China is the world's largest producer of active pharmaceutical ingredients — the Western pharmaceutical industry sources the majority of its APIs from Chinese manufacturers. Geography is not a quality indicator; manufacturing standards and independent verification are. Wolf operates with the same testing rigor applied to pharmaceutical-grade inputs.

Every Wolf batch receives two independent Certificate of Analysis tests — first by the original manufacturer, then again by an accredited third-party laboratory after the product arrives in our inventory. Two separate labs, two independent measurements. If they do not agree, the batch is rejected.
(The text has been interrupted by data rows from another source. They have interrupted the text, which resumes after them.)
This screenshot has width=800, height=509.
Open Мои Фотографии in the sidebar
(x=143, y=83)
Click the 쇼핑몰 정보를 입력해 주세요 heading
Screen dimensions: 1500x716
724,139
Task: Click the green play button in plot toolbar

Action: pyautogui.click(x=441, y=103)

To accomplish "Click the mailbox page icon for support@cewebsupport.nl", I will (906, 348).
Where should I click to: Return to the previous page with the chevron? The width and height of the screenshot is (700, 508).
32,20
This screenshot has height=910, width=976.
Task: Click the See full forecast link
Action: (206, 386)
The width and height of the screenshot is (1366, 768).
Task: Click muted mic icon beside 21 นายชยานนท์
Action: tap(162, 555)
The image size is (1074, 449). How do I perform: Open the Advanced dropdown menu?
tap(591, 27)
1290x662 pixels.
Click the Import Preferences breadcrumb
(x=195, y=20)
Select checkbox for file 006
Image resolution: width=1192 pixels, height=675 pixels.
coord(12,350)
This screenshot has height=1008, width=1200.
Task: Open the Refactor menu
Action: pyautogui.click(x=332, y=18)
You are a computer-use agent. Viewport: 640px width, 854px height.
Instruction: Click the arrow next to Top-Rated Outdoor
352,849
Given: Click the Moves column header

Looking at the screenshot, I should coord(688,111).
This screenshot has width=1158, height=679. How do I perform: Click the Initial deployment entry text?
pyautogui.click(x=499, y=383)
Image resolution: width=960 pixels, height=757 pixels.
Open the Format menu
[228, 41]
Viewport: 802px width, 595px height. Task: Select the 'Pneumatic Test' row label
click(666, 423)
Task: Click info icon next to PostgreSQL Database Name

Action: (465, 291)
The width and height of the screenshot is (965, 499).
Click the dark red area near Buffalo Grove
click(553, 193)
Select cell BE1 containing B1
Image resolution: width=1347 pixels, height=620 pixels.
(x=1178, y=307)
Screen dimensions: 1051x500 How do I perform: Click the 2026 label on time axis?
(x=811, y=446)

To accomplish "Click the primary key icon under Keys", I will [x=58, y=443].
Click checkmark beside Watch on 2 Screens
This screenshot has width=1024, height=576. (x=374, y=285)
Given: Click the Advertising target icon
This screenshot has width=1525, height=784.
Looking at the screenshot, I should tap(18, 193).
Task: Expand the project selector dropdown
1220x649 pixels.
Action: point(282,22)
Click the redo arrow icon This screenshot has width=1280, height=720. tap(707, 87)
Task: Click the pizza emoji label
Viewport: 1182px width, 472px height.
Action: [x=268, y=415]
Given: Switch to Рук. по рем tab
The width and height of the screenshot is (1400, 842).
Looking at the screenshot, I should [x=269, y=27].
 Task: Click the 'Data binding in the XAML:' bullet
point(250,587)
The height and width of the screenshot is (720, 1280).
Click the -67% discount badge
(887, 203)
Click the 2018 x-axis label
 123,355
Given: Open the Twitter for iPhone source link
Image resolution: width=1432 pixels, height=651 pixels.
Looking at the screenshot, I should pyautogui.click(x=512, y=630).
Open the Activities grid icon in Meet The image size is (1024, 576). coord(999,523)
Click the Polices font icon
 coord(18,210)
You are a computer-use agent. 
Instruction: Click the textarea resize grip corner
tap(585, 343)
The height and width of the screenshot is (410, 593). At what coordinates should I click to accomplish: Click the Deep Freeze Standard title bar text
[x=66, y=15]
Wolf sits at the most accessible tier. The manufacturing origin allows a lower price point without compromising the analytical verification package — every Wolf vial ships with the same HPLC purity + MS identity COA documentation as our US-made lines. For researchers running larger-scale protocols or cost-sensitive workflows, Wolf provides the documented quality at a lower per-vial cost.

Wolf covers compounds that are niche or absent from our other tiers — KPV (anti-inflammatory fragment), SLU-PP-332 (exercise mimetic), Kisspeptin-10 (HPG-axis research), BAC Water (3ml for reconstitution). Plus the full standard catalog: BPC-157, TB-500, CJC-1295, Ipamorelin, MOTS-c, NAD+, PT-141, DSIP, Epithalon, Retatrutide, and GHK-Cu — all double-tested.

The double-testing COA package meets the documentation standard typical research protocols require. For publications that need specific additional analytical screens (TFA residual, endotoxin, heavy metals, microplastic), FourNines is the appropriate tier; for standard research protocols, Wolf provides HPLC purity + MS identity documentation at a lower cost.